Whenever the word "computer" shows up in a line of the data, copy that line.

Saved data entries
= Beginning of Section =

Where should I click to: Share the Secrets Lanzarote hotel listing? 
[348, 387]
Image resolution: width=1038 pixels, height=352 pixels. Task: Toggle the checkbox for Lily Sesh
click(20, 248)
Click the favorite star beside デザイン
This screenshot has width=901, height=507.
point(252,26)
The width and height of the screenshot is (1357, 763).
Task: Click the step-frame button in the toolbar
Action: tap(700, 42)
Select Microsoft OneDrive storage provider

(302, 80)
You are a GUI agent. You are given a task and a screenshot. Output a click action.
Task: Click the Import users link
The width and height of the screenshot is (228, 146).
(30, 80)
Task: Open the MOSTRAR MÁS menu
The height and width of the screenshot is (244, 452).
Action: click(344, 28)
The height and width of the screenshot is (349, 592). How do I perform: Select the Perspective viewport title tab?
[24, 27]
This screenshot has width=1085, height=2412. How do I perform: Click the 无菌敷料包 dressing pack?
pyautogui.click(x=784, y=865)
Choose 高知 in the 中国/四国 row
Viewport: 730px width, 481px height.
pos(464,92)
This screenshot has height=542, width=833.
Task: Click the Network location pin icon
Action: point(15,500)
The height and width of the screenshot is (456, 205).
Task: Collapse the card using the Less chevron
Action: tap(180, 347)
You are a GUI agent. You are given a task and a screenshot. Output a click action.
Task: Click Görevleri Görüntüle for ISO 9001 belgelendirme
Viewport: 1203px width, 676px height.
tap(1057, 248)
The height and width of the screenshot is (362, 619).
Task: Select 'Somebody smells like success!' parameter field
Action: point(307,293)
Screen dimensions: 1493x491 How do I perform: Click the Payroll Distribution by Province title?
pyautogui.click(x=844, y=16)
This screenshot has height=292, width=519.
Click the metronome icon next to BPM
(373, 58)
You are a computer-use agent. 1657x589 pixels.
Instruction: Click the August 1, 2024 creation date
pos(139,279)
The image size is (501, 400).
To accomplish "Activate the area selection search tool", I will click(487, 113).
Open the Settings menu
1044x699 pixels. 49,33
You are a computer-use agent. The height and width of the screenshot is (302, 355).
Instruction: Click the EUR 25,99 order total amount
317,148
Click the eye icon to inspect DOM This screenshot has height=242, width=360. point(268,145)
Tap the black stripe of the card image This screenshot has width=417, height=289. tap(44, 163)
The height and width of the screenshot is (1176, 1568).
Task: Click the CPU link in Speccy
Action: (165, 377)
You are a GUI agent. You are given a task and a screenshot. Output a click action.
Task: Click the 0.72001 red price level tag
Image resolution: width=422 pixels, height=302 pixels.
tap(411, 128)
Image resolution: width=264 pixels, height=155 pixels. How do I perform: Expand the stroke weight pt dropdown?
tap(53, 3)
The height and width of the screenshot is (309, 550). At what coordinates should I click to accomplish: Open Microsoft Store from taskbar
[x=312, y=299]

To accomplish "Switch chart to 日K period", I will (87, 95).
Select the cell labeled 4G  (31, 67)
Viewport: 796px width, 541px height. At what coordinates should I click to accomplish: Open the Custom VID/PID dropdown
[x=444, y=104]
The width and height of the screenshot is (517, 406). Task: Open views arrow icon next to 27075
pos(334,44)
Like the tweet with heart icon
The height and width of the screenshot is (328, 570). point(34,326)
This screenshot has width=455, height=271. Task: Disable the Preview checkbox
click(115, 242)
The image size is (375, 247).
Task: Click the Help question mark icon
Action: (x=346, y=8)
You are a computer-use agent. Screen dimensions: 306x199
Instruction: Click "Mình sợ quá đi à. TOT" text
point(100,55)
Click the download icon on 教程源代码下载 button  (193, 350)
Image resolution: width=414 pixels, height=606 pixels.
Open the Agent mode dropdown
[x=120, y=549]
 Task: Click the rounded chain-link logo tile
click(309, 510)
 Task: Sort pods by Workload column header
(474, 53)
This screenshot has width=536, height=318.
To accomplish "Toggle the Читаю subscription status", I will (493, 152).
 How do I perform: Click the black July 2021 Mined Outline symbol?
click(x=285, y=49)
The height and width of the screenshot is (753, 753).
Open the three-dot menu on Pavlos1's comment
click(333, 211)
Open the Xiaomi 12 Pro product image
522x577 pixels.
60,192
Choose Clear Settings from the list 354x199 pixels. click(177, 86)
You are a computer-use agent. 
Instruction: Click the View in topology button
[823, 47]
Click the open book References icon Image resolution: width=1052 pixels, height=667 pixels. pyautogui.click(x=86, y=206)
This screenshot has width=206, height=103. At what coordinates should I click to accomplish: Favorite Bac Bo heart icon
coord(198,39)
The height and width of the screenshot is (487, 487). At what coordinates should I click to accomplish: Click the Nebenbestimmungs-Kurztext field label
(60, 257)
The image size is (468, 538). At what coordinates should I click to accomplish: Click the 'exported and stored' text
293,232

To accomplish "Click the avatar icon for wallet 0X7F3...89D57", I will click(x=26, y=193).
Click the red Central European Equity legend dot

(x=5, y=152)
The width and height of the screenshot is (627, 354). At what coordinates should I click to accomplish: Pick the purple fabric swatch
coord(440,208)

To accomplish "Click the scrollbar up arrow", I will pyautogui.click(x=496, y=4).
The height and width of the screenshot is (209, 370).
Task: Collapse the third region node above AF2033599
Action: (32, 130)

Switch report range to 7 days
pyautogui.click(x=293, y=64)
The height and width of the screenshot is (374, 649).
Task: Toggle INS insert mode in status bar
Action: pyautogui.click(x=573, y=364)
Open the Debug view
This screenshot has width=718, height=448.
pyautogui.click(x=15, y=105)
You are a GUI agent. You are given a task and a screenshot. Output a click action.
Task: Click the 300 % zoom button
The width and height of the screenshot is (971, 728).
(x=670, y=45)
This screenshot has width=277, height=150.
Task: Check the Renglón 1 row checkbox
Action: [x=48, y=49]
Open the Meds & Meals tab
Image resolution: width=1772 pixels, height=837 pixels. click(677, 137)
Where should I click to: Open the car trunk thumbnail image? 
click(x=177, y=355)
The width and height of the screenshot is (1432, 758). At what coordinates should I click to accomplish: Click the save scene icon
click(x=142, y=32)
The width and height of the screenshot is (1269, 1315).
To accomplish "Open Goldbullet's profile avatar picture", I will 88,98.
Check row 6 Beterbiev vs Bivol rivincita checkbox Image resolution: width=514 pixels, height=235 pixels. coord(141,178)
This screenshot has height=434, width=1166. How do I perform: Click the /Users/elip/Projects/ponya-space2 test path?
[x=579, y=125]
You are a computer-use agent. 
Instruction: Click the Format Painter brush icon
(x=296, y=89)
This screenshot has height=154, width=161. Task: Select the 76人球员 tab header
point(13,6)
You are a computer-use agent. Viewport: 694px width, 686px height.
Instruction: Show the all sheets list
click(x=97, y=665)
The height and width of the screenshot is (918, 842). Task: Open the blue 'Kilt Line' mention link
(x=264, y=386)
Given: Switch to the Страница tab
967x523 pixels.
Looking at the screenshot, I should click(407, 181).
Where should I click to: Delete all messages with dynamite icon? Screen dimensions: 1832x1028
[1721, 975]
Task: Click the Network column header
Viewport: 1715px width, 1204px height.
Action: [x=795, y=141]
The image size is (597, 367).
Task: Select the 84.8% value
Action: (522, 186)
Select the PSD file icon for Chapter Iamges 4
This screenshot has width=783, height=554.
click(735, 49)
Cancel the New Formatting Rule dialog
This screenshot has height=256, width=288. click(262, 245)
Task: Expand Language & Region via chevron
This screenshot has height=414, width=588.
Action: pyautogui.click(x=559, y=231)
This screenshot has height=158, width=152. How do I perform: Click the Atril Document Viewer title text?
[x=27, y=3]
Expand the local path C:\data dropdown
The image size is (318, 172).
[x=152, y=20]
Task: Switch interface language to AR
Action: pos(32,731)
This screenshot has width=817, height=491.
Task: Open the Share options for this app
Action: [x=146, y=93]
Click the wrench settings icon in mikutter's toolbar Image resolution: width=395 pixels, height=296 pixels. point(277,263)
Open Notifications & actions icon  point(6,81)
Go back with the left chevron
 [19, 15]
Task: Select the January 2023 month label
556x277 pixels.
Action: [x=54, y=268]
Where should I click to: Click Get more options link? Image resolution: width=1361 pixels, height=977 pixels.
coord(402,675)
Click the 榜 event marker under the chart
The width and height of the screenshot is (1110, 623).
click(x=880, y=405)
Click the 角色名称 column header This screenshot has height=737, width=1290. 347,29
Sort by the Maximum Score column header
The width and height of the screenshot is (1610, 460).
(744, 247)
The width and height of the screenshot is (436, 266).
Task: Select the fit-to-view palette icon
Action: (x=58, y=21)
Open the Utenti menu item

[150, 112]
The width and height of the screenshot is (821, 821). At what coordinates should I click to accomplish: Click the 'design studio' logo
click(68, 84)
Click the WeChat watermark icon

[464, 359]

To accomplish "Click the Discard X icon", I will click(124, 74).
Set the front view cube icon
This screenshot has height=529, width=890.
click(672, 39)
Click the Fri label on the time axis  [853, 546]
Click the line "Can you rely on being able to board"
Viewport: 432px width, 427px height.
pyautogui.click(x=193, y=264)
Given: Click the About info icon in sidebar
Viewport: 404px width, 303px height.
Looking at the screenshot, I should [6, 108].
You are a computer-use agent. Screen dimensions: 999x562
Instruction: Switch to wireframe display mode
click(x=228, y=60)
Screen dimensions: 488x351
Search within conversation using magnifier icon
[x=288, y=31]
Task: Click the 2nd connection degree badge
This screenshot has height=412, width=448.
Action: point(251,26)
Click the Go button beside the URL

= End of Section =

**Answer area:**
You are a computer-use agent. 1657x589 pixels.
You are a computer-use agent. The height and width of the screenshot is (302, 355).
You are a computer-use agent. Screen dimensions: 306x199
You are a computer-use agent. 
You are a computer-use agent. 
You are a computer-use agent. Viewport: 694px width, 686px height.
You are a computer-use agent. Screen dimensions: 999x562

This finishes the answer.